Data discovery¶
IGWN data are stored in a number of locations, and what data are available is dependent on how the data should be accessed.
For file-based access, including using CVMFS, see Dataset discovery.
For direct access to (remote) specific data channels, without using files or datasets, see Remote data discovery with NDS.
Dataset discovery¶
Datasets archived in files should be discoverable using GWDataFind, an HTTP-based API to the index of available files for a given computing centre.
Data are indexed using the following metadata parameters:
-
observatory
- the single-character prefix for the observatoryPrefix Name A
LIGO India G
GEO600 K
KAGRA L
LIGO Livingston H
LIGO Hanford V
Virgo -
frametype
- the dataset name - the GPS
[start, stop)
interval of the contained data
Client
For more details, and better examples, about the GWDataFind client, see
Api
For a full description of the GWDataFind HTTP API, see
GWDataFind servers¶
Distributed data server¶
An instance of the GWDataFind server is operated centrally to support discovery of any data distributed using CVMFS.
This instance should be used for all offline analysis of data by IGWN members.

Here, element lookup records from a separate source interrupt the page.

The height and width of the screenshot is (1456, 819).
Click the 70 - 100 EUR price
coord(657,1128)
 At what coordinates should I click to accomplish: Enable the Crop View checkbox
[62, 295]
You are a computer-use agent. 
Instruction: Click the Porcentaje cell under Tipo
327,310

The address of the service is
https://datafind.ligo.org
Requires SciToken authorisation
This service requires SciToken authorisation.
Computing-centre servers¶
Each computing centre operates its own GWDataFind server to enable discovery of its available data. The address of the server will be automatically configured in the following shell envirnoment variable
GWDATAFIND_SERVER
which the GWDataFind client will automatically use.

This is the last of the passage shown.